Legalizar los pactos, desde la antigüedad era una prueba de civilización.  Sin embargo hoy día retrocedemos, al no entender, por ejemplo, que el matrimonio es una decisión entre hombre y mujer de común acuerdo y de acuerdo con la sociedad. Ellos se aman y vivirán juntos desde ese momento. Y en su unión duradera, harán que el cuerpo social perdure. Y como testimonio de su decisión lo sellan frente a la autoridad civil mediante ordenanza y convenio matrimonial.
Esto da altura y profundidad a cualquier reino, a cualquier nación que lo sostenga. Y desechar esto nos traslada a la barbarie del pasado. Así en la tierra como en el cielo.

Detrás del velo
reinos, principados, potestades y dominios. Yong Yang Liang

¿Pensamos acaso que los habitantes de esos, reinos, principados, potestades y dominios, son del tipo: me da igual, no me importa, es lo mismo, qué más da?  ¿O de aquellos que ante cualquier requisito o exigencia, contestan diciendo paz y amor?

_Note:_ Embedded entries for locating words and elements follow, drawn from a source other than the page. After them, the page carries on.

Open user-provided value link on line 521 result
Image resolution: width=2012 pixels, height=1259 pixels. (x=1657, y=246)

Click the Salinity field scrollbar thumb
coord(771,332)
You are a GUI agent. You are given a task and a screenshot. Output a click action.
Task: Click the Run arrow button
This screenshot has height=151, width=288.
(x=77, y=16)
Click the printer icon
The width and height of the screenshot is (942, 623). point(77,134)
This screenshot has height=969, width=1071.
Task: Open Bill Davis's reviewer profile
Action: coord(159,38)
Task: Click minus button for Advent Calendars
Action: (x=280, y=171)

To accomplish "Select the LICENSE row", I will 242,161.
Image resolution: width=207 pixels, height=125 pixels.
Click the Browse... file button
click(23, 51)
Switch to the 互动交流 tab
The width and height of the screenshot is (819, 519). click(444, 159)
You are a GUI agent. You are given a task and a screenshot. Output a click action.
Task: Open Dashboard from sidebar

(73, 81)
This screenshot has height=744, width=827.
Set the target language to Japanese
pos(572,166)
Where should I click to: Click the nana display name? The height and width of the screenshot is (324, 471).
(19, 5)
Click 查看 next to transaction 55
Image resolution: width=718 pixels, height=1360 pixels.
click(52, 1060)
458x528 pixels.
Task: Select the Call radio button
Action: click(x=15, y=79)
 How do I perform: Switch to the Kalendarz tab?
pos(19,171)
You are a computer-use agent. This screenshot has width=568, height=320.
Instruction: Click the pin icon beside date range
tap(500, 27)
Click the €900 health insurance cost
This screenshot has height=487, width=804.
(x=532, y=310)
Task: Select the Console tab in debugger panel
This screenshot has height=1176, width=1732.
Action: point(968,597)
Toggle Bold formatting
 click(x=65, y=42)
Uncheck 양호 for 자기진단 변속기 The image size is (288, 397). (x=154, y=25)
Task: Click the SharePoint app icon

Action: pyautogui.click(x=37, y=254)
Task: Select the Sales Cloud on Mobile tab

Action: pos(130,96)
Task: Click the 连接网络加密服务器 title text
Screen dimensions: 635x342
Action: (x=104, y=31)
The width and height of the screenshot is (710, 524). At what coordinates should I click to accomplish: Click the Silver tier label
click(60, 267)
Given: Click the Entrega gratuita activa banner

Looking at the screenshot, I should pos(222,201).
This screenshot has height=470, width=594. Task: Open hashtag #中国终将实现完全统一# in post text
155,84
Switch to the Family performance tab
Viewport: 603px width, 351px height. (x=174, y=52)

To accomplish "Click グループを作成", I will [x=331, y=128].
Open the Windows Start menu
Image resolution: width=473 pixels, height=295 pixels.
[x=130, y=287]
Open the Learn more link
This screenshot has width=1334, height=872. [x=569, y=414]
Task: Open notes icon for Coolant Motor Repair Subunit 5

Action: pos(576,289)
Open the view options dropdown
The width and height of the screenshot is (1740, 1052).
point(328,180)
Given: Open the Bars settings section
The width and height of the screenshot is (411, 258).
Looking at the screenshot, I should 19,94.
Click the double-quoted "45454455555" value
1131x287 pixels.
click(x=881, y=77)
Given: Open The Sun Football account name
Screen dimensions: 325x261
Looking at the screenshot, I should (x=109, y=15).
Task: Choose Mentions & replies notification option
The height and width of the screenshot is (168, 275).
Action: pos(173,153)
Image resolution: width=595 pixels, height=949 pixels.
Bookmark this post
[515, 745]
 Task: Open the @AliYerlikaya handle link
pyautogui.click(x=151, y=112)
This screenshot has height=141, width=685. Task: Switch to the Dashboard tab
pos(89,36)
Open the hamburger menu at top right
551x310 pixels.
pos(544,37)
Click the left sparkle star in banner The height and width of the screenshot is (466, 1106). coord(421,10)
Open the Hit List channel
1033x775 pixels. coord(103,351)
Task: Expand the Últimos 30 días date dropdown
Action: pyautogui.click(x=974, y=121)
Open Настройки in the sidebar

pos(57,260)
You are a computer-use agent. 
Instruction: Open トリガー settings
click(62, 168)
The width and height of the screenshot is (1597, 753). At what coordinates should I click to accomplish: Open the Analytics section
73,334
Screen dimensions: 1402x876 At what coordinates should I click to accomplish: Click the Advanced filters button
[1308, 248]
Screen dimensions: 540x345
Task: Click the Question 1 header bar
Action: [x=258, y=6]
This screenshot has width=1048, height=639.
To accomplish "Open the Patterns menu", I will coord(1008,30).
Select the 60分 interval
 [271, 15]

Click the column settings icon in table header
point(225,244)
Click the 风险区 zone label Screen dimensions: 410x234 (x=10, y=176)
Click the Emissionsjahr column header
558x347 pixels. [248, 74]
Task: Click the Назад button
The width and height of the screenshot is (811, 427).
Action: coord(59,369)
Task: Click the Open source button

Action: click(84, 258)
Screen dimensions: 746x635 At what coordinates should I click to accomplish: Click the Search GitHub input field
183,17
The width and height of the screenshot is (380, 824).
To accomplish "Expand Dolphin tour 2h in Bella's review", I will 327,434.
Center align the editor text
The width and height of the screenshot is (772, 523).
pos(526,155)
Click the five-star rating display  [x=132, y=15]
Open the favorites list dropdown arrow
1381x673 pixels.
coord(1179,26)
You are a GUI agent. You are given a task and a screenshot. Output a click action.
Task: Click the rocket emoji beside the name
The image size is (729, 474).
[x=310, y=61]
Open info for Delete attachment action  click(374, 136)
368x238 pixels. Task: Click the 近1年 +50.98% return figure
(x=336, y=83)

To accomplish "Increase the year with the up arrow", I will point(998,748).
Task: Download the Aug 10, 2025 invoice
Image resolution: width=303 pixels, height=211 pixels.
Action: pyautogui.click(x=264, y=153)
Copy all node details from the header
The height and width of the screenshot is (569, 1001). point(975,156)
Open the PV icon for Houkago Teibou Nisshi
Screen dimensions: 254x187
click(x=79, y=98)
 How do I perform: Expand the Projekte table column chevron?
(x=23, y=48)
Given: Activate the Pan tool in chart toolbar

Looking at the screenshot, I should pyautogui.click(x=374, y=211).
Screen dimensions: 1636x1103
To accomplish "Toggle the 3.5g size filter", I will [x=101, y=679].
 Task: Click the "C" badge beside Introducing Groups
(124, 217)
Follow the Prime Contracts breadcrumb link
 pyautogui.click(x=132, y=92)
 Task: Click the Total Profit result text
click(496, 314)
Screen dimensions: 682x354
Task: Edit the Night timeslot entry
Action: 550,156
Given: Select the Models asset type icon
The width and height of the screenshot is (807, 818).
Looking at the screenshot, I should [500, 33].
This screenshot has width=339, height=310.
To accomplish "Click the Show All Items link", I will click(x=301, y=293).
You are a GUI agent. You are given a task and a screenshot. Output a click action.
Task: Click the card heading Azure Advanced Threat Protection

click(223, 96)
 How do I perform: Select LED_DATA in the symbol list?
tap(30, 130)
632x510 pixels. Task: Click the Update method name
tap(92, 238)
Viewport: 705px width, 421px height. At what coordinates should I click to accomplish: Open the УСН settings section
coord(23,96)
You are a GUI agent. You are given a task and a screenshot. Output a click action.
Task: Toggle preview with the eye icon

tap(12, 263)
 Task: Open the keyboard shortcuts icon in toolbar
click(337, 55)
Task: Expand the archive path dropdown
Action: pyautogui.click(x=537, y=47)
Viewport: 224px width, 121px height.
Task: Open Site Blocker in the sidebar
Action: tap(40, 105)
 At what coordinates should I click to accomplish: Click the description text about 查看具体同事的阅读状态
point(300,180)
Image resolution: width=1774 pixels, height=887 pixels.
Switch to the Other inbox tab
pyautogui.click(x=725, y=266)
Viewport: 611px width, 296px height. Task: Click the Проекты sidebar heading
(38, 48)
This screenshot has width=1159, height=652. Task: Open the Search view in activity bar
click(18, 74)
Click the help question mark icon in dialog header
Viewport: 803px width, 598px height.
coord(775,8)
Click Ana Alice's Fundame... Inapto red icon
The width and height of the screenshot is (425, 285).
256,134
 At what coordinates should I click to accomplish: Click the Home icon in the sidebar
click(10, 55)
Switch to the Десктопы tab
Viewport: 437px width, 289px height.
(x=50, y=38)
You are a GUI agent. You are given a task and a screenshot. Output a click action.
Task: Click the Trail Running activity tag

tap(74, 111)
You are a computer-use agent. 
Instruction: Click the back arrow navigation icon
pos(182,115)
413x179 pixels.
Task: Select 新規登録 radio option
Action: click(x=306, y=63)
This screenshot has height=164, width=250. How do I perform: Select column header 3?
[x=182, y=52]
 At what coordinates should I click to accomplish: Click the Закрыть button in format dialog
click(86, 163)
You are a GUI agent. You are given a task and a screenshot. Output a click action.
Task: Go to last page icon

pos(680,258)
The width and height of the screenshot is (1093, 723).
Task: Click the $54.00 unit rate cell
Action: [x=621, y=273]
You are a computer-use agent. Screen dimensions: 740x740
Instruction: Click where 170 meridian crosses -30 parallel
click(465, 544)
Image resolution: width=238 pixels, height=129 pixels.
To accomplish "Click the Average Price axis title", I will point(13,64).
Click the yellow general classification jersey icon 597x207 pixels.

Cuando, usted y yo como padres, preparamos a nuestros hijos para que puedan ser admitidos en la universidad, seguro que ninguna de esas frases nos sirve. Y eso es así principalmente porque los queremos.
El evangelio restaurado, nos ha traído la plenitud del sacerdocio. Y esto la tremenda realidad del mundo al otro lado del pabellón. El cielo pavimentado, su legislación, derecho y frontera.

El pavimento de los cielos

Detrás del velo
un pavimento de oro puro del color del ámbar
Tenemos una descripción de ese pavimento,

“Vimos al Señor sobre el barandal del púlpito, delante de nosotros; y debajo de sus pies había un pavimento de oro puro del color del ámbar.” (DyC 110:2).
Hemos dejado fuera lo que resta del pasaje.